Celebrating Beethoven


This year is the 250 th Anniversary of Beethoven’s birth. Performances of his music to
celebrate the occasion had been planned all around the world.

Today, but for the pandemic, The Valley Concert Society would have taken part with a
program entitled Young Beethoven. George Zukerman, the venerable impresario, put
together a marvelous program of three unique chamber works composed by the master
when he was still a young man.

Zukerman assembled some of Vancouver’s finest professional musicians to perform a
recently discovered quintet, a sextet featuring two horns, and his elegant septet.
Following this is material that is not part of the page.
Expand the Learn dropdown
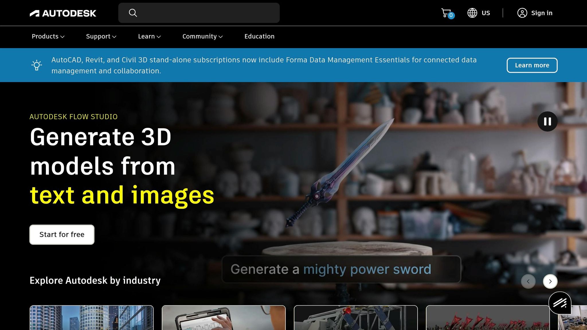The image size is (587, 330). pyautogui.click(x=149, y=36)
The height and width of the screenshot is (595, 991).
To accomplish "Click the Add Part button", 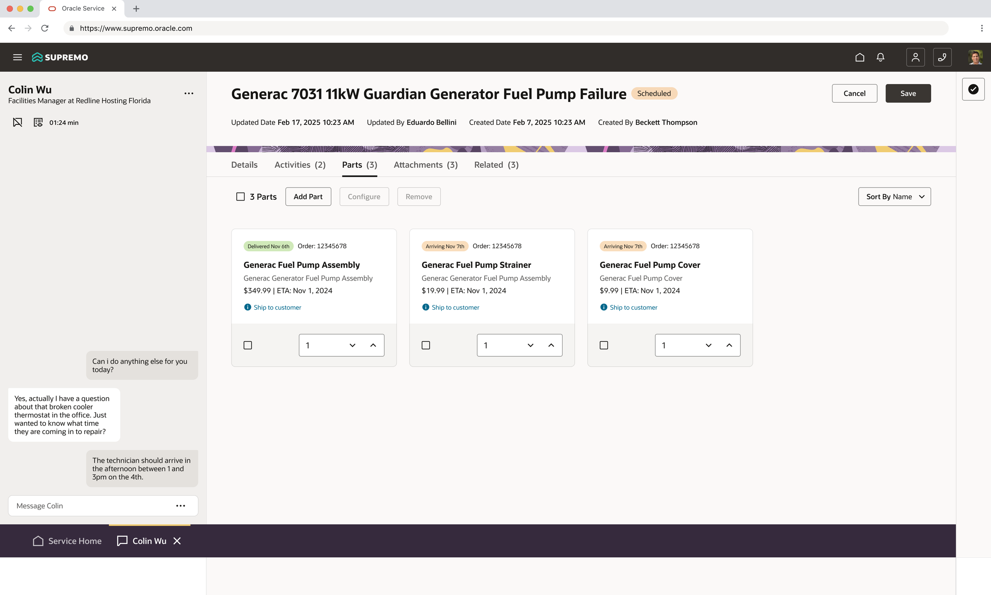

While we
cannot enjoy the magic of a live performance, I would like to share with you a recorded
rendition of this masterpiece.

Beethoven wrote the septet for an unusual combination of instruments. He dedicated it to
the Empress Maria Theresa, a wise decision for a young composer trying to spark a
career and make his mark in the world.

The Septet in E flat major, Op. 20, was a smashing success. It became wildly popular and
was performed all over Europe. At first Beethoven enjoyed the success, but as time
passed he began to resent its popularity. He felt that it overshadowed some of his later
and, in his opinion, more substantial works.

When a traveller from England told Beethoven how popular his septet was in London,
Beethoven replied, “That damned thing! I wish it were burned!” Thankfully, it was not
burned. It has continued to delight audiences to the present.

I would like to share with you a wonderful performance by the brilliant Dutch violinist
Janine Jansen leading members of the Royal Stockholm Philharmonic Orchestra.
In a time filled with turmoil and worry, here are forty minutes of irrepressible joy and
sublime beauty. Enjoy it and hold the hope that we will be able to hear it live next fall.